Fakta Mengerikan! 1 dari 2 Anak Indonesia Pernah Alami Kekerasan, Menteri PPPA Sebut Situasi Darurat!

2 weeks ago 26
Menteri PPPA Arifah Fauzi (tengah) didampingi Rektor Unhas Prof Jamaluddin Jompa dan Ketua Satgas Unhas memberikan keterangan pers usai kuliah umum di Makassar, Sabtu,(24/5/2025). ANTARA/Abd Kadir Menteri PPPA Arifah Fauzi (tengah) didampingi Rektor Unhas Prof Jamaluddin Jompa dan Ketua Satgas Unhas memberikan keterangan pers usai kuliah umum di Makassar, Sabtu,(24/5/2025). ANTARA/Abd Kadir

FAJAR.CO.ID, MAKASSAR -- Menteri Pemberdayaan Perempuan dan Perlindungan Anak (PPPA), Arifah Fauzi, mengungkapkan bahwa sepanjang tahun 2024, sebanyak 12.416 perempuan di Indonesia menjadi korban kekerasan fisik maupun seksual. Data tersebut dihimpun melalui Sistem Informasi Online Perlindungan Perempuan dan Anak (Simfoni PPA).

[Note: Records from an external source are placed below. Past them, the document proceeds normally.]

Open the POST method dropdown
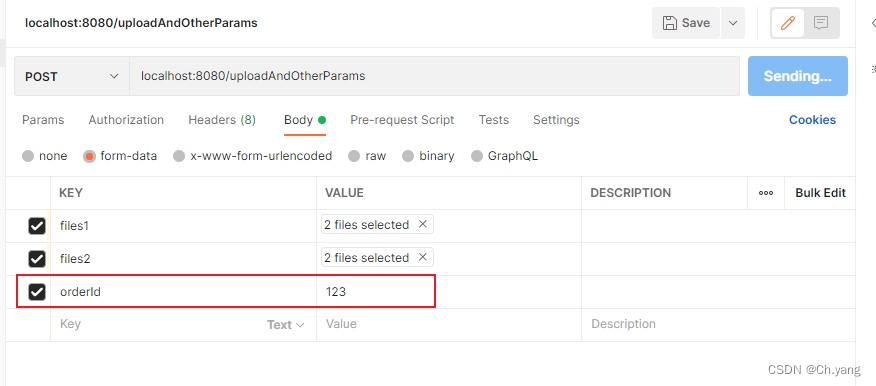 pos(72,76)
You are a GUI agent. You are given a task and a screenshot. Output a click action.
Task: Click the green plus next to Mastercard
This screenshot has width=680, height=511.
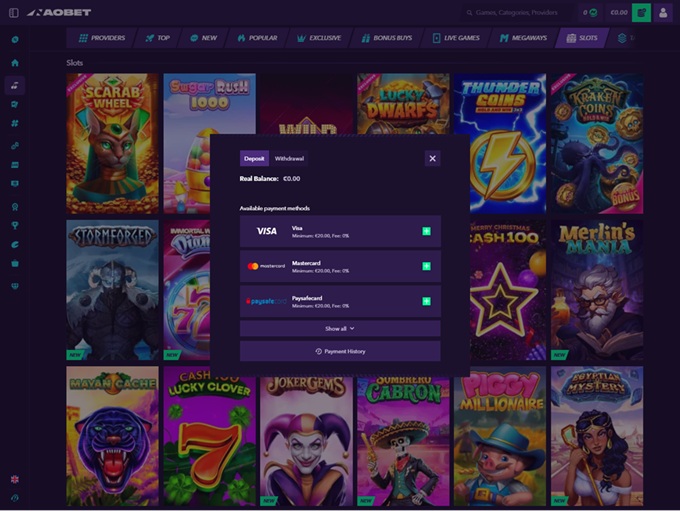tap(426, 266)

Dalam kuliah umum di Universitas Hasanuddin (Unhas), Makassar, Sulawesi Selatan, Sabtu (24/5), Arifah menekankan bahwa angka tersebut belum mencerminkan kondisi sebenarnya.

“Data ini sesungguhnya belum menunjukkan angka sebenarnya karena masih menjadi fenomena gunung es. Sebab masih banyak yang belum berani melaporkan,” ujarnya di hadapan para mahasiswa dan akademisi.

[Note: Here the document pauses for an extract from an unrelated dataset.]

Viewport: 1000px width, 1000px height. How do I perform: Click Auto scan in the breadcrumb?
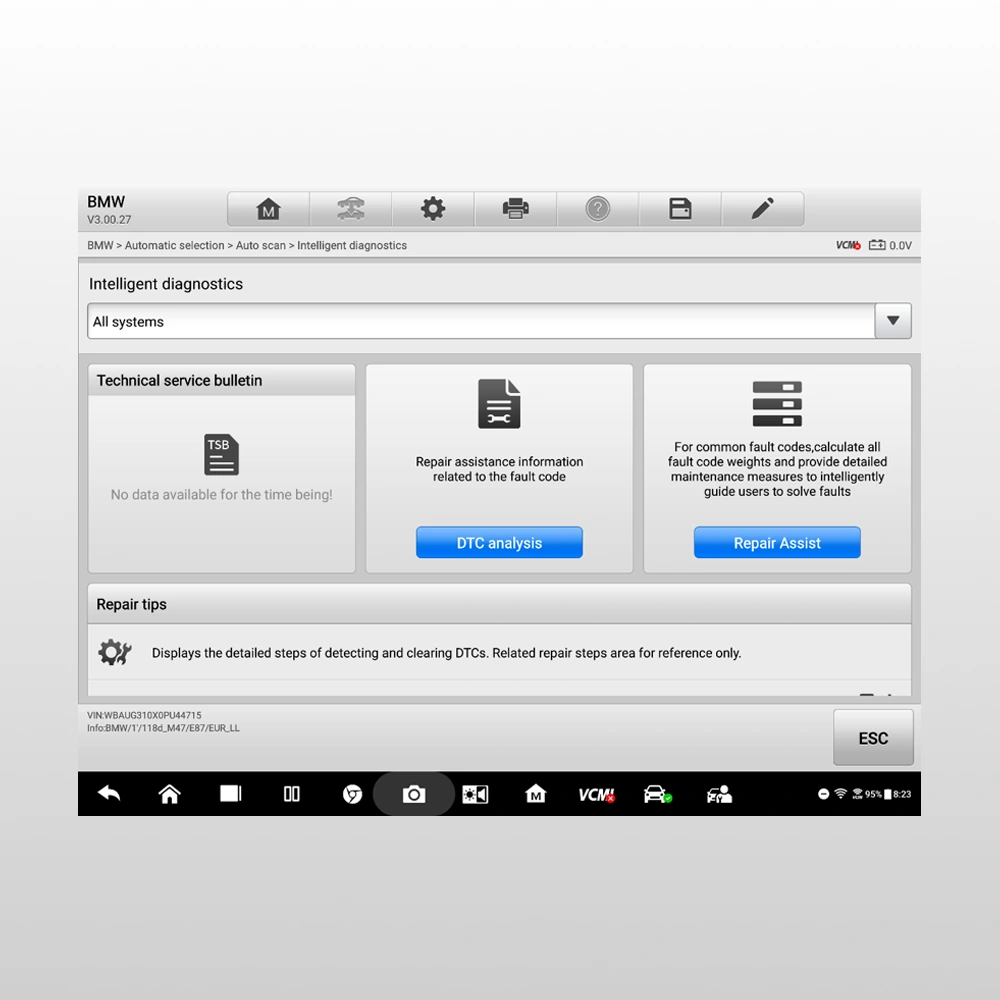point(260,245)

Satu dari Empat Perempuan Jadi Korban

Arifah menjelaskan bahwa kekerasan terhadap perempuan di Indonesia paling banyak dialami oleh kelompok usia 15 hingga 64 tahun.

Berdasarkan data kementeriannya, satu dari empat perempuan di Indonesia pernah menjadi korban kekerasan fisik atau seksual.

Lebih mencemaskan lagi, satu dari dua anak di Indonesia pernah mengalami kekerasan, menjadikan situasi ini sebagai darurat kekerasan nasional.

“Yang lebih parah lagi, korban anak-anak, dimana satu dari dua anak di Indonesia pernah mengalami kekerasan. Saat ini kita dalam kondisi darurat kekerasan,” tegasnya.

Tiga Program Unggulan untuk Cegah Kekerasan

Dalam upaya menekan angka kekerasan terhadap perempuan dan anak, Kementerian PPPA telah menyiapkan sejumlah program strategis. Salah satu yang menjadi andalan adalah Ruang Bersama Indonesia (RBI) — program berbasis desa yang mengedepankan pendekatan pentahelix: melibatkan pemerintah, dunia usaha, akademisi, media, dan masyarakat.

Arifah berharap, dengan sinergi lintas sektor, penanganan kasus kekerasan terhadap perempuan dan anak tidak hanya bersifat reaktif, namun juga preventif dan transformatif, menyasar akar persoalan hingga tingkat komunitas. (*/ant)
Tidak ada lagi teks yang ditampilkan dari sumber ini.